DATA SHOWN:
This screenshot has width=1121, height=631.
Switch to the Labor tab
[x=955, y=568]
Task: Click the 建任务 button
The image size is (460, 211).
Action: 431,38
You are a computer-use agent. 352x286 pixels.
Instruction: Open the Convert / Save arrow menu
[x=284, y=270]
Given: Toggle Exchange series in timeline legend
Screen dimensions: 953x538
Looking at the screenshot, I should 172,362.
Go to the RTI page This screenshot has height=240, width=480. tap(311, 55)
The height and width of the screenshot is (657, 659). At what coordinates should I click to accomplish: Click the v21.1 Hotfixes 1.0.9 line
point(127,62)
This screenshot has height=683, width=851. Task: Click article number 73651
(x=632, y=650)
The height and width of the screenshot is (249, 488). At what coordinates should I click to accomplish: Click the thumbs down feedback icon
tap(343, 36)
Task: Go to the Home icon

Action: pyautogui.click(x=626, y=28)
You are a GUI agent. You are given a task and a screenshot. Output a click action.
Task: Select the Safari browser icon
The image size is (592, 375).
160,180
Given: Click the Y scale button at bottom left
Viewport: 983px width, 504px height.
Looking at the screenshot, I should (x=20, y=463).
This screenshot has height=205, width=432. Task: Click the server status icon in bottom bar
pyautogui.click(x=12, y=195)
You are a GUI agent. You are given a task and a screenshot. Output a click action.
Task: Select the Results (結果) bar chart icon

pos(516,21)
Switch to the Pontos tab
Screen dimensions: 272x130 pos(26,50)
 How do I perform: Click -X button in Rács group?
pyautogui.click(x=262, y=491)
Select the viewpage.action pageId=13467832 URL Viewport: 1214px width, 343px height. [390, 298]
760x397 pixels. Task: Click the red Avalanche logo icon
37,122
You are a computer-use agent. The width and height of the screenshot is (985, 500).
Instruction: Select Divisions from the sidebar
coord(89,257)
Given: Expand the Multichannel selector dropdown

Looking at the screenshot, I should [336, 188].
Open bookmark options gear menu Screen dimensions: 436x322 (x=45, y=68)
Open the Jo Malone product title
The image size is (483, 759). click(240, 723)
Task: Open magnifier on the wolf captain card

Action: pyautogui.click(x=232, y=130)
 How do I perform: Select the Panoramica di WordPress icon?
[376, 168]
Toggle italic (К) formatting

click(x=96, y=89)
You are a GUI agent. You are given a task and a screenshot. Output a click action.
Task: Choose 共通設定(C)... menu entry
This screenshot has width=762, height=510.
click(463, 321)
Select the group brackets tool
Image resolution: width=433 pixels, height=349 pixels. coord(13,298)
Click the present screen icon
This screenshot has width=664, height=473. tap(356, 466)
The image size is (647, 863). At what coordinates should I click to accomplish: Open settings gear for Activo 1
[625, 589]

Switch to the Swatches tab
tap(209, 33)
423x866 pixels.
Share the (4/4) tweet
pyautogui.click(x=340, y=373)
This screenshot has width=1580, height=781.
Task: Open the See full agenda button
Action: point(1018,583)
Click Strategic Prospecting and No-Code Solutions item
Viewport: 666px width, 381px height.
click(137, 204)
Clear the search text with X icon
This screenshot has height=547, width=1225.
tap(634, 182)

WORK TO COMPLETE:
Identify the lines of the data that contain the word "computer". Copy each of them.

OUTPUT OF THE EXERCISE:
You are a computer-use agent. 352x286 pixels.
You are a computer-use agent. The width and height of the screenshot is (985, 500).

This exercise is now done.